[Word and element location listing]
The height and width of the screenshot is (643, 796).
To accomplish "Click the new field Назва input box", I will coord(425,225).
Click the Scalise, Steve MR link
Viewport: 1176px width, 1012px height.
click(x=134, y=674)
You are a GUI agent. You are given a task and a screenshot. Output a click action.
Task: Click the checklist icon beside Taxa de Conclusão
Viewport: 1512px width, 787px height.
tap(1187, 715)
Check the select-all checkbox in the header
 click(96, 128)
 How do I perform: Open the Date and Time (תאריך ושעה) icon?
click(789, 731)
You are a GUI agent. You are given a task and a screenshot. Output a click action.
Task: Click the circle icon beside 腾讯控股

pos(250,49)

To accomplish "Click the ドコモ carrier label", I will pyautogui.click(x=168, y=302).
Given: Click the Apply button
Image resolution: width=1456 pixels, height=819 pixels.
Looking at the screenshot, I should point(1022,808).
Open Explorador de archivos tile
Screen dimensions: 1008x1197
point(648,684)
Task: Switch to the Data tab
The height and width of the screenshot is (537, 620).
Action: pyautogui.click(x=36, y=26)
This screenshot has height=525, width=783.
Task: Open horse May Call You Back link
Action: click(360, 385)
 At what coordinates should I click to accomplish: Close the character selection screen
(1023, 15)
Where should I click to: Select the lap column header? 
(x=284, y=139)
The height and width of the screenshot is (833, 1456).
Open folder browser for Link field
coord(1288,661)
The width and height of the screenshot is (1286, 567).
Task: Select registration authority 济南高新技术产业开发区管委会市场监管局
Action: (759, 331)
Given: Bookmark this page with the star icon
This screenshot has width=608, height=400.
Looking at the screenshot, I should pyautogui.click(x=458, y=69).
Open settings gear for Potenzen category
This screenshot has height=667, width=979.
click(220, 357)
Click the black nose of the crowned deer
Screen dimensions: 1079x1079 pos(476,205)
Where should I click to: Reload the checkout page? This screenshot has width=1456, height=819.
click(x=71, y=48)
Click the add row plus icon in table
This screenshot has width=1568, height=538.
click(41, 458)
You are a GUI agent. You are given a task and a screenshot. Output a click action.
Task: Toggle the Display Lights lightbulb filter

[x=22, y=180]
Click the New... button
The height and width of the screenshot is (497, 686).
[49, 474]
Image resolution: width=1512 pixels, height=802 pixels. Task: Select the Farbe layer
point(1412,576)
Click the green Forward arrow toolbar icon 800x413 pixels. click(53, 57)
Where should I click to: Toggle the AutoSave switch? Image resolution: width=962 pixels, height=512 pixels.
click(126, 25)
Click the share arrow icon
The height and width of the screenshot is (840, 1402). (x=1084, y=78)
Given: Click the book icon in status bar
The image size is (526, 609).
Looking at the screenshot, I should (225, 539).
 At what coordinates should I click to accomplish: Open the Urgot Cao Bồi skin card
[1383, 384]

Given instruction:
Lay out the lines of the listing from the line containing "How do I perform: Open" through the line containing "Screen dimensions: 1079x1079 pos(476,205)", inclusive, as a Markdown table with the columns No. and Line. Number each row and leave out blank lines.

Exercise response:
| No. | Line |
|---|---|
| 1 |  How do I perform: Open the Date and Time (תאריך ושעה) icon? |
| 2 | click(789, 731) |
| 3 | You are a GUI agent. You are given a task and a screenshot. Output a click action. |
| 4 | Task: Click the circle icon beside 腾讯控股 |
| 5 | pos(250,49) |
| 6 | To accomplish "Click the ドコモ carrier label", I will pyautogui.click(x=168, y=302). |
| 7 | Given: Click the Apply button |
| 8 | Image resolution: width=1456 pixels, height=819 pixels. |
| 9 | Looking at the screenshot, I should point(1022,808). |
| 10 | Open Explorador de archivos tile |
| 11 | Screen dimensions: 1008x1197 |
| 12 | point(648,684) |
| 13 | Task: Switch to the Data tab |
| 14 | The height and width of the screenshot is (537, 620). |
| 15 | Action: pyautogui.click(x=36, y=26) |
| 16 | This screenshot has height=525, width=783. |
| 17 | Task: Open horse May Call You Back link |
| 18 | Action: click(360, 385) |
| 19 |  At what coordinates should I click to accomplish: Close the character selection screen |
| 20 | (1023, 15) |
| 21 | Where should I click to: Select the lap column header?  |
| 22 | (x=284, y=139) |
| 23 | The height and width of the screenshot is (833, 1456). |
| 24 | Open folder browser for Link field |
| 25 | coord(1288,661) |
| 26 | The width and height of the screenshot is (1286, 567). |
| 27 | Task: Select registration authority 济南高新技术产业开发区管委会市场监管局 |
| 28 | Action: (759, 331) |
| 29 | Given: Bookmark this page with the star icon |
| 30 | This screenshot has width=608, height=400. |
| 31 | Looking at the screenshot, I should pyautogui.click(x=458, y=69). |
| 32 | Open settings gear for Potenzen category |
| 33 | This screenshot has height=667, width=979. |
| 34 | click(220, 357) |
| 35 | Click the black nose of the crowned deer |
| 36 | Screen dimensions: 1079x1079 pos(476,205) |